If I was moving or considering Hughesnet, I think this gives me some idea what it is like around beam 68 recently. If this is way off from your expectation and experience, please do let me know. This score is not too shabby! This score looks decent since a bunch of these tests would have been run from phones over 2.4Ghz WiFi with small test blocks that lower the average!
Now on the other hand, if we find that 40 of these 109 tests were run from a beam in Idaho, and that the people shown here are not in beam 68, then this tells us very little.
I am running some more tests on my beam to see how much "salting" of the beam I can do since I am pulling around 50Mbps at the moment....

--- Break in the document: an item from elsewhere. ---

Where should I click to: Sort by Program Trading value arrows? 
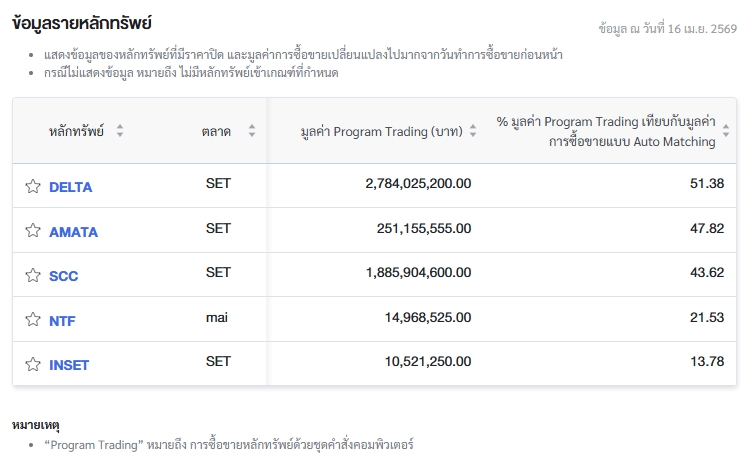(x=473, y=131)
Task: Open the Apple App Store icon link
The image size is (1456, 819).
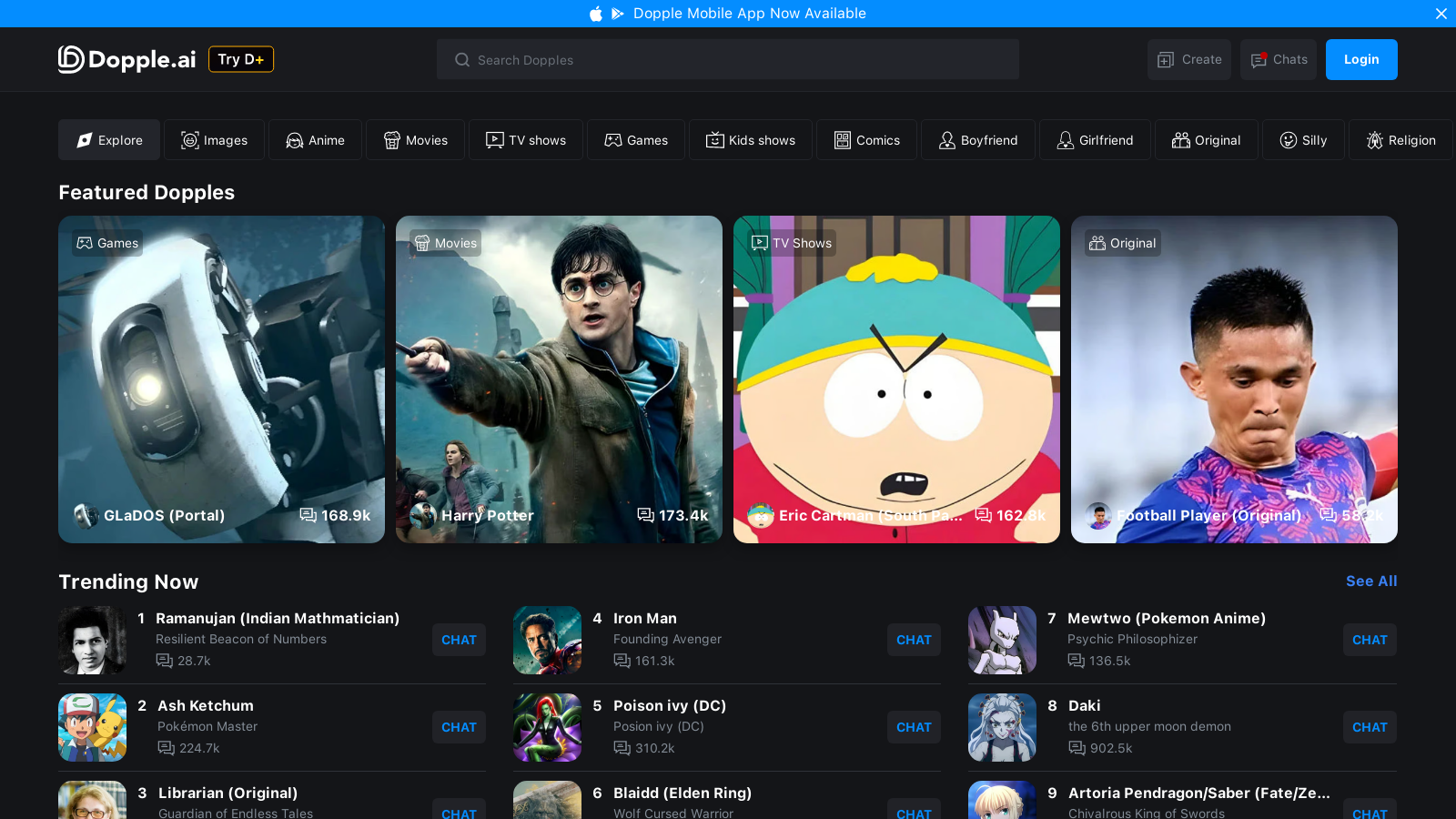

- MarkJFine5 years agoProfessor
Your data sounds about right:
More and more people are making use of the Bonus period to do heavy lifting (sofware updates, etc.). The ones you see at 0230 are likely automated while people are sleeping, and the ones at 0630 are likely manual as people are getting up. I personally do all mine at 0500 to beat the 0630-0700 rush hour.I'd be willing to bet the evening rise actually starts around 1630 and continues to ramp to a frenzy between 20-2100, then becomes normal again between 22-2300. That's always been the trend, and almost always when people are trying to stream something.
Streaming always puts the biggest load on the system because of the number and consistency of the packets, as well as the potential need for unecessary resends due to the delays in a streaming server getting an ack that a segment was received correctly, and in the proper sequence. It puts a tremendous load on system resources, which is not good when resources are limited.
In a situation where latency increases with congestion, all these people that say they keep getting buffering yet continue to let it keep loading, playing, and buffering just make it worse. It's like holding a mic to a 1,000w amp speaker and wondering why the feedback just keeps getting louder and more intense until it can't take anymore and it just clips. Repeated buffering is the system's way of telling them "this isn't working, you're killing me, please stop" but they don't get the hint because god forbid they miss their Netfilix show, so everyone on the beam and ultimately the gateway suffers. Then they blame the network for something they did (Modern entitlement problems). </soapbox>
- maratsade5 years agoDistinguished Professor IV
thanks, Mark. I thought maybe the center was somewhere around Culpeper.